We’ve all been there. Maybe we delivered a masterful response, one that addressed the child’s question in an insightful, complete, yet age-appropriate way. Maybe we would prefer never to speak of that moment again.

Parents, it could be worse. As the parent, you had the right to respond, or not, as you saw fit.

It’s different for grandparents. Our grandlittles ask us questions because they sense they shouldn’t ask at home. They ask us because they haven’t received answers that satisfy when they ask their playmates. They ask us because they’re living in the moment and we happen to be handy when the question pops into their precious, inquisitive little minds. But what if I’m not comfortable answering the question? 

Suppose you and your grandlittle are at the pool. The child is standing in the shallow end, looks down, and then asks you,  Why do my legs look all wobbly when I look at them in the water? 

You can reply, Well, the light bounces off the wiggly water before it hits your eyeballs so you can see your legs. That’s all part of optics, and optics is part of physics, and you’ll learn all about physics when you’re bigger, at school. The odds are high that you won’t cross boundaries answering a question like this one. 

But what about when the question is tougher? Not too long ago our grandlittle Carly, who is seven, came to us in distress. How come everyone else is a Lagrand, and I’m not a Lagrand?

Rich and I looked at each other. Well, Rich ventured, not everybody else is a Lagrand. Cadence’s last name isn’t Lagrand. 

But is Ayden’s daddy my daddy too? she pressed.

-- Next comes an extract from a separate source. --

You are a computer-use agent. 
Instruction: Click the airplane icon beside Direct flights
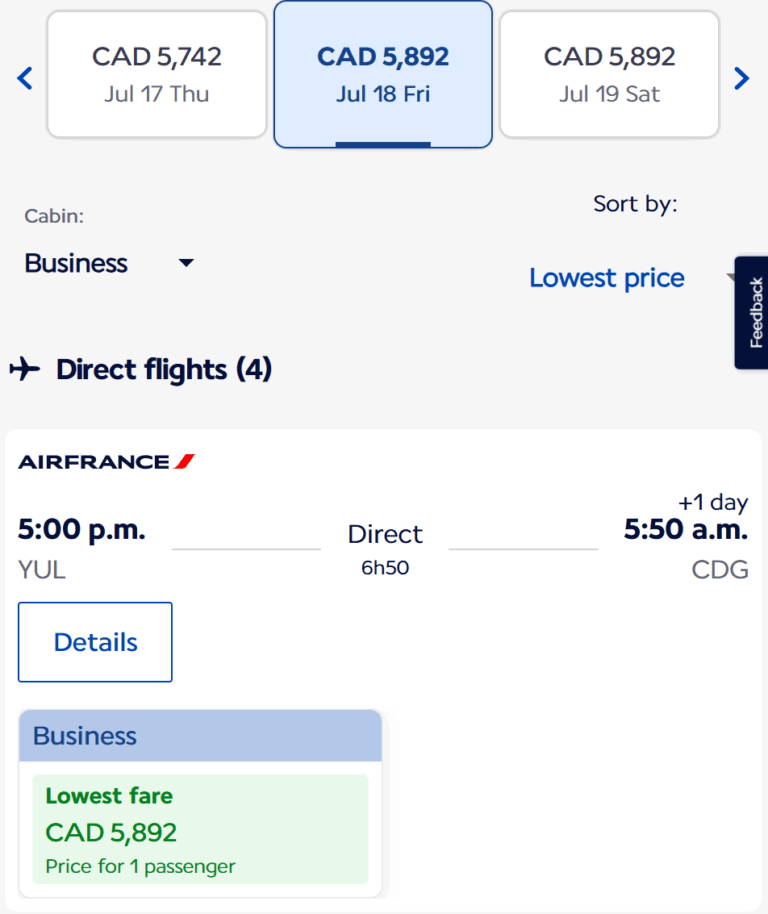coord(25,369)
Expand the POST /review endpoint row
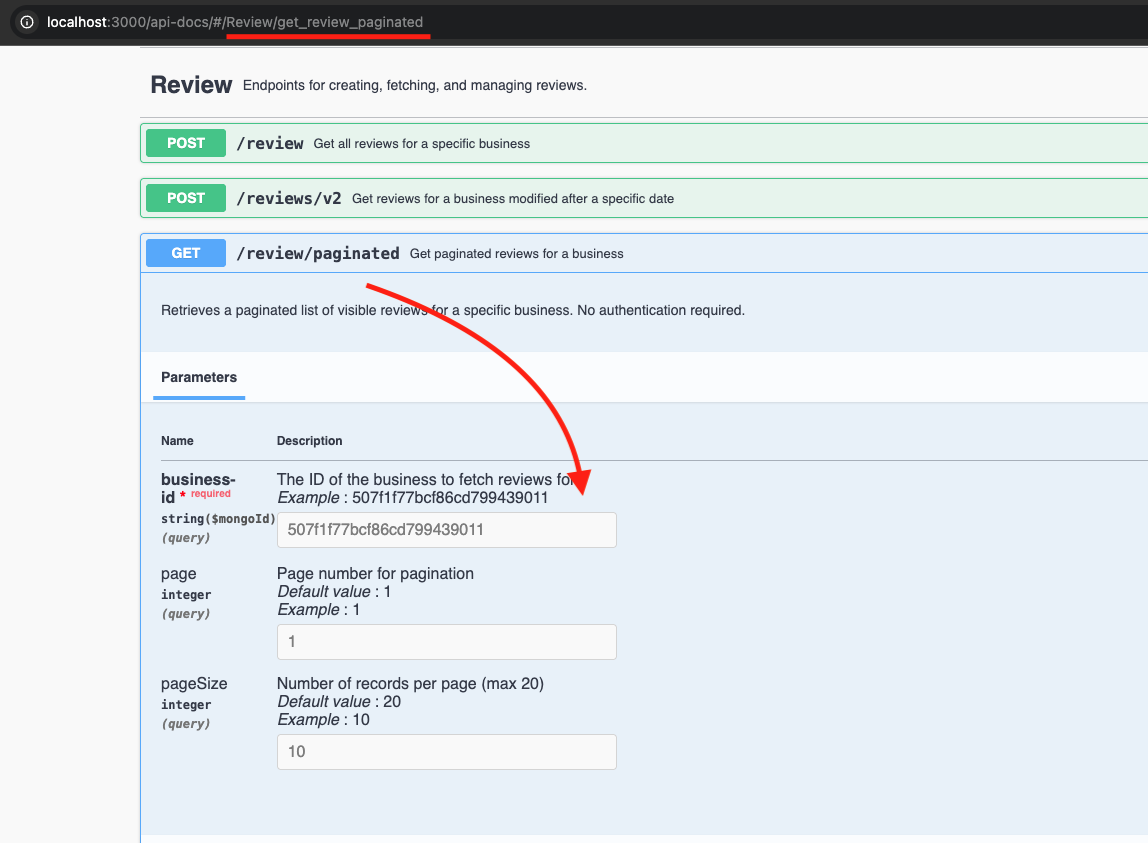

Well, no, Ayden’s daddy died before you were born. Then later Kevin came into the family so he could be your daddy–and Casey’s daddy too. 

She stood silently before us, downcast. Looking less-than.

Rich pulled her into his lap and said, But you know what? You are every bit as much a member of this family as everyone else. Did you know that Lala and I were in the room when you were born?

We watched you take your first breath, I chimed in.

Rich hugged her as he and I both discreetly dabbed at our eyes.

We managed the episode, and filled in Carly’s mom when we met up later that day to return the children, but we could have done better.

Next time (with six grandlittles under age 12, we can count on a next time), I hope we remember these ideas.

  1. Everything depends on your relationship with the child’s parents. If you’re confident that you know what Mom or Dad would say, and have a strong tie with them, then consider responding.
  2. Ask more questions to make sure you know what the child really wants to know. Sometimes the information the child is seeking is simple. The four-year-old’s Why did my daddy leave? may be simpler than you think–he may accept a response like his visiting time was up.
  3. When your answer would oppose the parent’s answer, count the cost. A young child will be bewildered if you tell her that great-grandma went to heaven when her mom has already told her that great-grandma just ceased to be. Consider carefully whether you will alienate parents by answering in a way that counters their beliefs. I know we’re charged with sharing the Good News, but if we lose access to our grandlittles, how will we introduce them to Jesus? To a middle-aged child, seven to twelve or so, you could say, you know, I think this would be a great thing to talk about with your folks when you get home. I’ll ask your dad to be sure to do that. 
  4. If the child is in pain, you must say something. Carly was distressed when she came to her Papa Rich asking about her name. It would have been unkind to deflect the question.
  5. Honor the child. Don’t make fun of an honest question or label it–or the child!–as silly. 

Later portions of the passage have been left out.